If you are painting bare, untreated wood, the answer is definitely yes, you will need to prime the surface first.
Why do I need primer on bare wood?
A priming paint has a high solids content that fills the grain in the wood, making for a smooth finish. A primer also seals the absorbent new wood, preventing the paint coats from sinking in immediately and going patchy. Applying a coat of primer can make such a difference that only one top coat may be needed, instead of two or even three.
If you decide to forego the primer, the results might look fine for a while, but a couple of years down the road when the paint starts to flake, you’ll wish you had been more thorough.

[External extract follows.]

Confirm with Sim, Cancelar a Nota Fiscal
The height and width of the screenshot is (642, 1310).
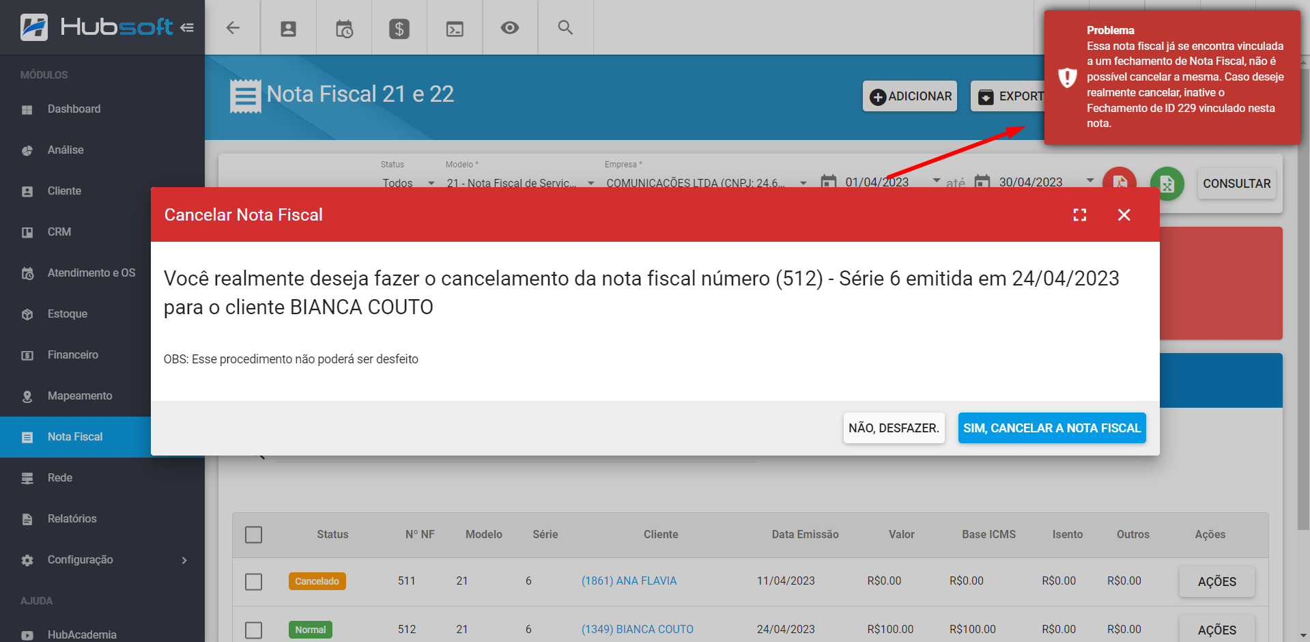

What sort of primer should I buy?
There are two main types:
- Traditional oil-based primer
- Newer latex-based version
The oil primer can give off nasty fumes so apply it in a well-ventilated area. It takes about 24 hours before it can be re-coated, although there are some new oil primers that dry faster. Clean-up will usually be with white spirit or similar.
The latex-based primers are not as smelly, dry faster and the clean-up is usually with water, but they are not suitable for every type of wood. Cedar, for instance, actually needs oil-based primer to prevent tannin stains from the wood coming through to the surface.
There are some paints that combine primer and top coat in one, but using separate products achieves better results.
Get a primer that is close in colour to your paint, especially if you choose a dark shade, or go to a shop that mixes paint and ask for a suitable colour to be added to your pale primer.
How do I prepare for and apply a primer coat?
Rub down the wood with two or three grades of sandpaper, as mentioned above, always following the direction of the wood grain. Sanding across the grain will break and fluff up the wood fibres, making the job more difficult.
If there are knots in the wood, as often found in pine, seal them with a knot sealer. If this isn’t done, over time the knots will leak sap, which will penetrate the paint looking like a surface stain.
Apply the primer as directed on the tin, by brush, roller or even by spraying if it’s a large area. Allow it to dry for the stated time, but don’t leave it more than a few days beyond that time before you apply the top coat. If the primer dries out too thoroughly, it won’t bond well to the top coat.
Sand the primer gently to remove any imperfections before applying the top coats.